Although relatively abbreviated, our findings align with attempts at deriving similar Symptom Scores in other large cohort studies (9,11,12) and reveal a high burden of fatigue, cognitive impairment, and anxiety among Long COVID patients, exacerbating the core Long COVID symptom profile. The significant impact on quality of life and the increased risk of worsening psychiatric disorders in Long COVID (28,29) underscore the need for greater attention to neuropsychiatric symptoms in the management of Long COVID. Thus, we advance the Long COVID Symptom Score as an effective inventory or core symptoms across several major systems (e.g., cognitive, respiratory, neuropsychiatric, pain, and constitutive/gastrointestinal symptoms) for use in clinical settings that benefit from rapid screening tools. We encourage clinicians and researchers to validate the Symptom Score in diverse populations. The Symptom Score may also assist with triaging patients for additional tests to detect neurovascular changes (30), neuroinflammation (31,32), and structural alterations (33–35) in patients with Long COVID.
Psychiatric comorbidity is more predictive of Long COVID severity than patient factors
We hypothesized that chronic stress and mood disorders may significantly contribute to the complexity of Long COVID symptomatology, playing a key role in the abnormal neuropathophysiology associated with the condition.
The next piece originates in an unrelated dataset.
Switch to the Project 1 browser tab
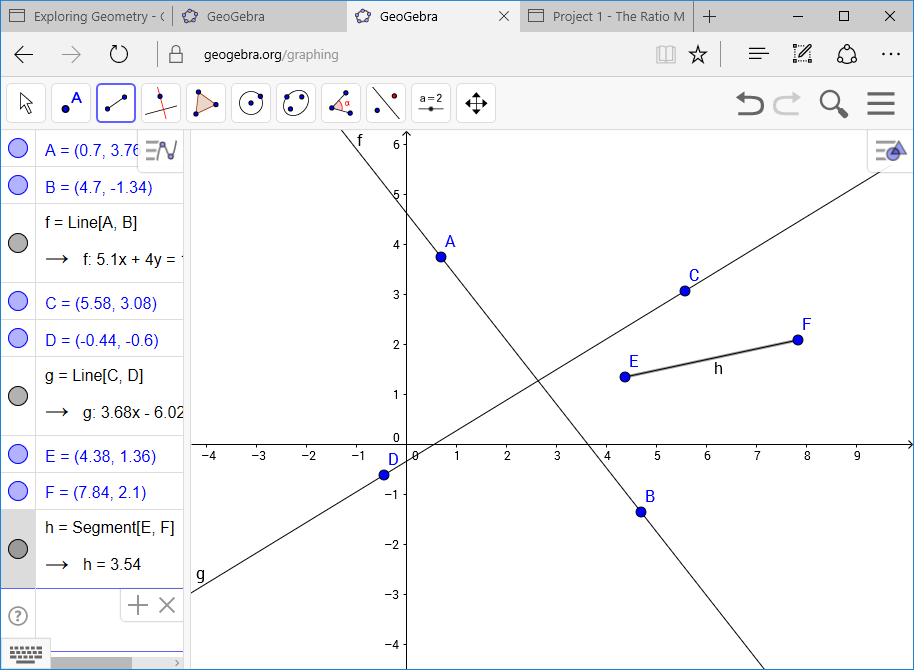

Due to the retrospective nature of this study, we are unable to assign causality to the pre-infection presence of neurocognitive, neurological, or neuropsychiatric symptoms to the Long COVID syndrome. Yet, our study is the first to administer a battery of validated scales to track with Long COVID symptom burden, resulting in strong, significant correlations across the board. Moreover, we assert that the neuropsychiatric profile of Long COVID patients is complex and merits refined clinical evaluation as was undertaken with this cohort.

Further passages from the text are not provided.